**TASK TO CARRY OUT**
Can you copy the lines below word for word, leaving out the pictures?

**RECORD EXTRACTS**

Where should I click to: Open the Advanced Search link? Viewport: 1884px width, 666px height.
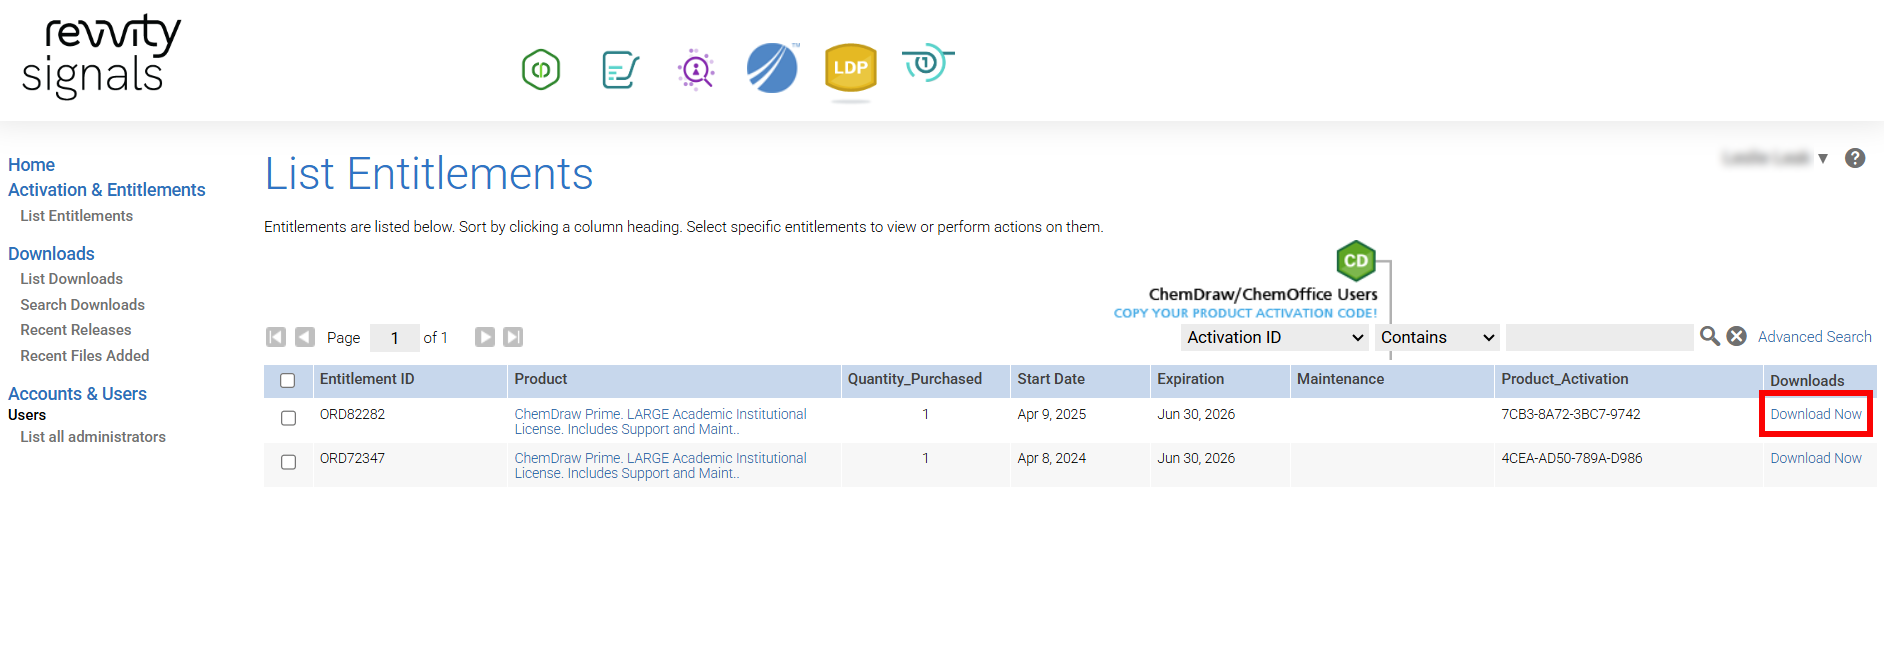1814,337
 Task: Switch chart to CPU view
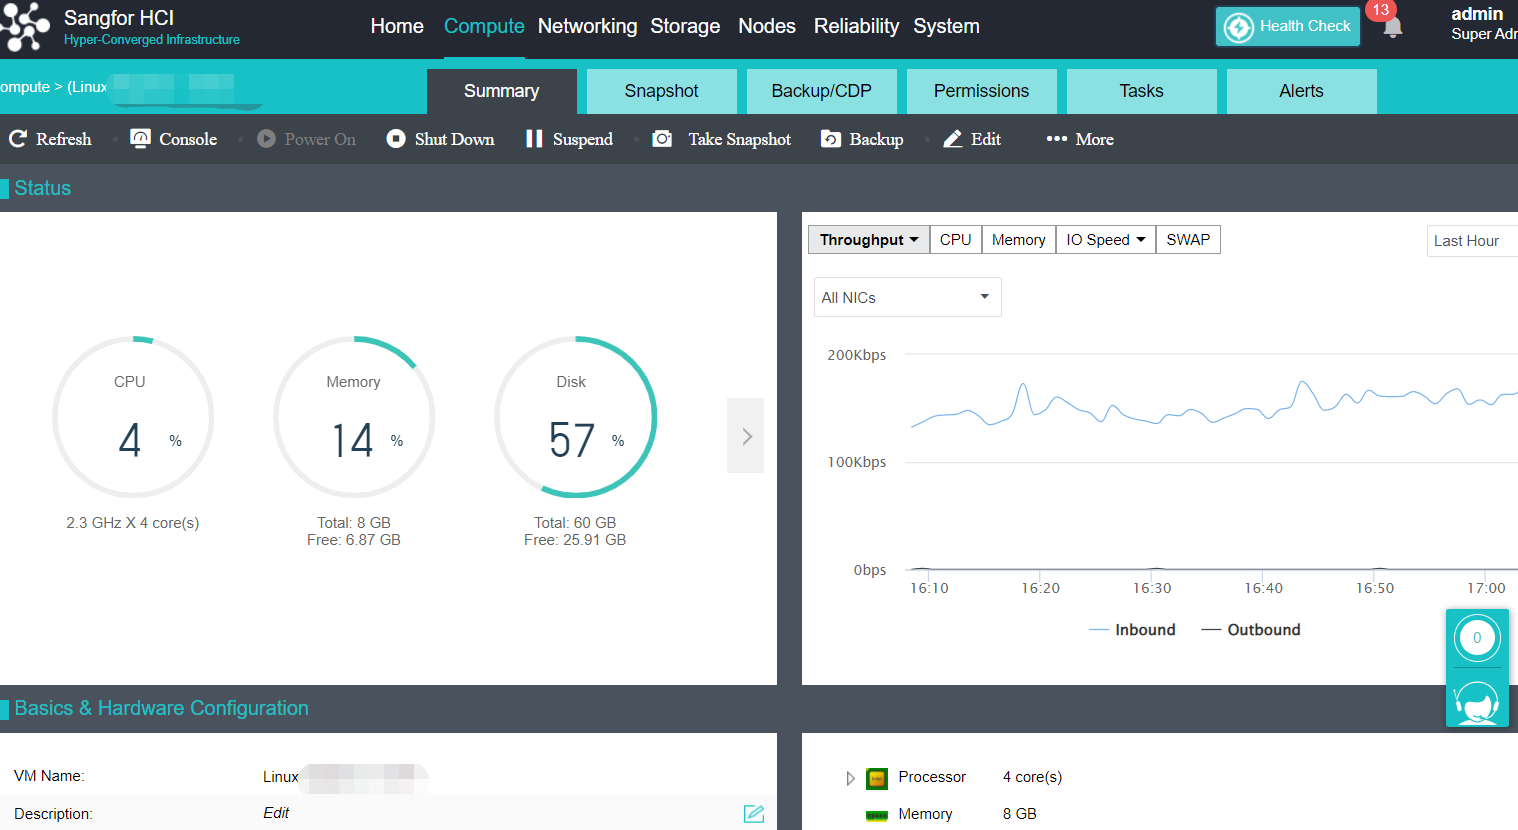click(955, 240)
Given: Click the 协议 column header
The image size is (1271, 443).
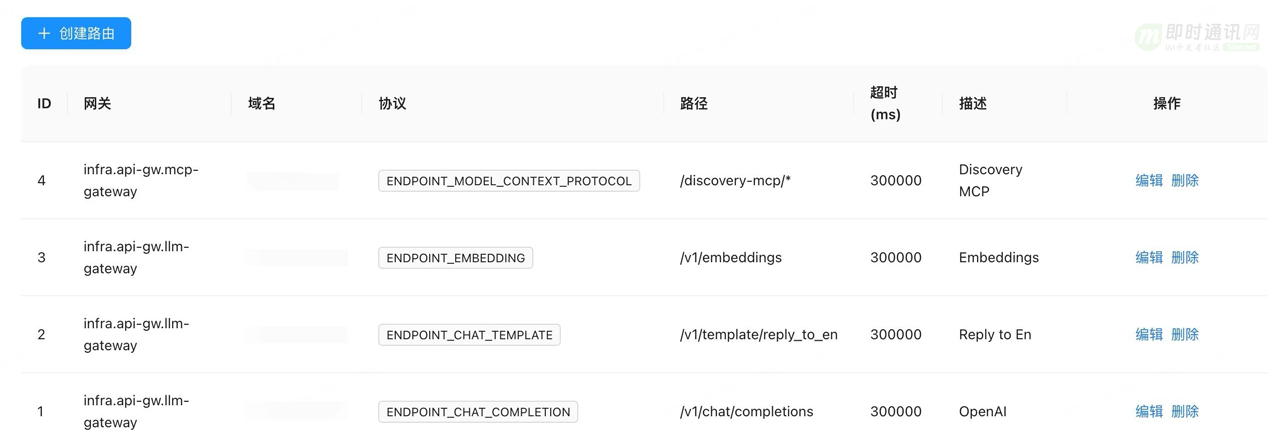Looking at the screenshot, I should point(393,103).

**WORKED ANSWER**
Where should I click to: Open the Advanced Search link? Viewport: 1884px width, 666px height.
1814,337
 Task: Switch chart to CPU view
click(955, 240)
Given: Click the 协议 column header
The image size is (1271, 443).
Looking at the screenshot, I should point(393,103).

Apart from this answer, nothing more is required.